Trusts originate when assets are transferred to another person with instructions that the assets are used to benefit a third party. For many years there has been a controversy over the nature of equitable rights and especially the beneficiaries’ interest under a trust. It is thought that historically and practically that a beneficiary should take an action against the trustee. A trustee is the person who is appointed to hold trust property and administer it for the benefit of the beneficiary. Therefore an equitable interest should be brought against the person, in personam. The other view is that an equitable right should be brought in rem. This means it should be enforceable against a thing or land itself. This is because it has been said that the equitable interest is the proprietary interest, which is in effect the legal estates and the beneficiary will become the owner of the interest, and therefore the equitable right should be against the land, in rem.
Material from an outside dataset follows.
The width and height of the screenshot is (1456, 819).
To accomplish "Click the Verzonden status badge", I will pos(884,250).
The question is how can the use of the assets and the benefit of another; be guaranteed? Originally it couldn't; the transfer was the end of the matter and, despite the undertaking by the trustee to use the property to benefit others, advantage could be taken of that position. The trustee had been given the legal ownership of the property and beneficiaries who anticipated receiving a benefit from that property could be in difficulty. This predicament was overcome and marks the development of English law.
Historically a beneficiary could not succeed by appealing to the law courts because of the principle of “Stare decisis". The law courts would have taken the view that the legal ownership had been transferred and he had no legal title at all to the assets. Instead the beneficiary appealed to the Lord Chancellor. The Lord Chancellor was known as "Keeper of the Kings Conscience". He could not deny the authority and rights of the common law courts. Although whilst not denying the legal ownership, the Lord Chancellor could exercise his jurisdiction by saying to the trustee that if he did not honour his obligation this would damage his conscience. The Lord Chancellor would therefore feel he should take action to prevent this. He would enforce the beneficial rights of the person who the transfer was intended to benefit. This became known as equity. An equitable right in personam.
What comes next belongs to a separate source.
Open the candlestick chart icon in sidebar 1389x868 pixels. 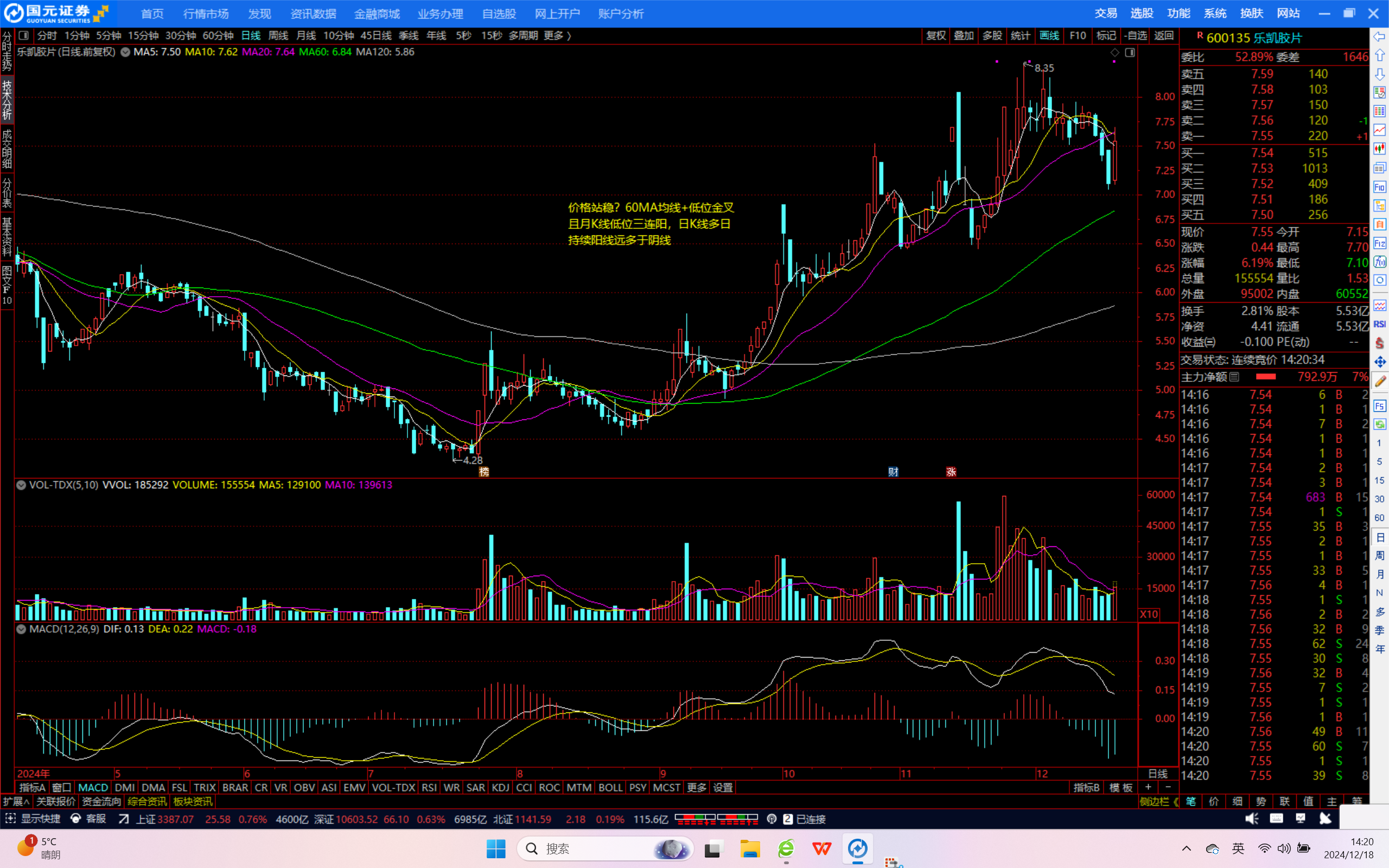click(1379, 149)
The problem is how anyone can defeat the equitable ownership of the beneficiary because the beneficiary will have a personal right against the trustee, in personam and also have a claim for compensation. After this the question people began to ask themselves whether the beneficiary’s rights were personal against the trustee and not against the property therefore there being no proprietary interest. This situation encouraged people to think that equitable rights were in personam and that distinguished legal ownership to being rights in rem.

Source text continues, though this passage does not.